BEGIN Recorded information

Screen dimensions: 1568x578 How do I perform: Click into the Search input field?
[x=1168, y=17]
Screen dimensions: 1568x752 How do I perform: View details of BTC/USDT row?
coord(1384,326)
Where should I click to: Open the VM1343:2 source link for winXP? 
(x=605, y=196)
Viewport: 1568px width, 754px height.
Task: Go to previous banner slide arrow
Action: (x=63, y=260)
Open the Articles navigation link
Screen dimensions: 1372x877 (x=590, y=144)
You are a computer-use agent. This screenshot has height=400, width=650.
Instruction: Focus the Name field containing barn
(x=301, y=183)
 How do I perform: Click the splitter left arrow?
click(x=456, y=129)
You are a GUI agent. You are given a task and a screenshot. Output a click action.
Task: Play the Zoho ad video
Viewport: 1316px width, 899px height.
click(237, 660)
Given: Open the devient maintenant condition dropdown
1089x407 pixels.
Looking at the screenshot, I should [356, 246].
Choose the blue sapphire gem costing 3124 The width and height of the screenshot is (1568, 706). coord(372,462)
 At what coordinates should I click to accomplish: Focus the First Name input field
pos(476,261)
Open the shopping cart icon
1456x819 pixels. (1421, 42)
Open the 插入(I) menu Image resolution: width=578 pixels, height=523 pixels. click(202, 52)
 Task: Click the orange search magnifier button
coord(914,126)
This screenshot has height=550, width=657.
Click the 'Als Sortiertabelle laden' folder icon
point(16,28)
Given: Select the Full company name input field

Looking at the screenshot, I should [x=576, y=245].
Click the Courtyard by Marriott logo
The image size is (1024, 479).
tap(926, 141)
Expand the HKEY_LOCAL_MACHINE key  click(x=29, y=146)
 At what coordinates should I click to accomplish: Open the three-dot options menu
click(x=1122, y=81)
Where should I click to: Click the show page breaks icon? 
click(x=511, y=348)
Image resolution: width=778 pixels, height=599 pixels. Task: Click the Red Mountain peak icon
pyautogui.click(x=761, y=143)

END Recorded information

**What to work on:** Identify the lines of the data that contain the word "This". Copy each of them.

**Result:**
You are a computer-use agent. This screenshot has height=400, width=650.
This screenshot has height=550, width=657.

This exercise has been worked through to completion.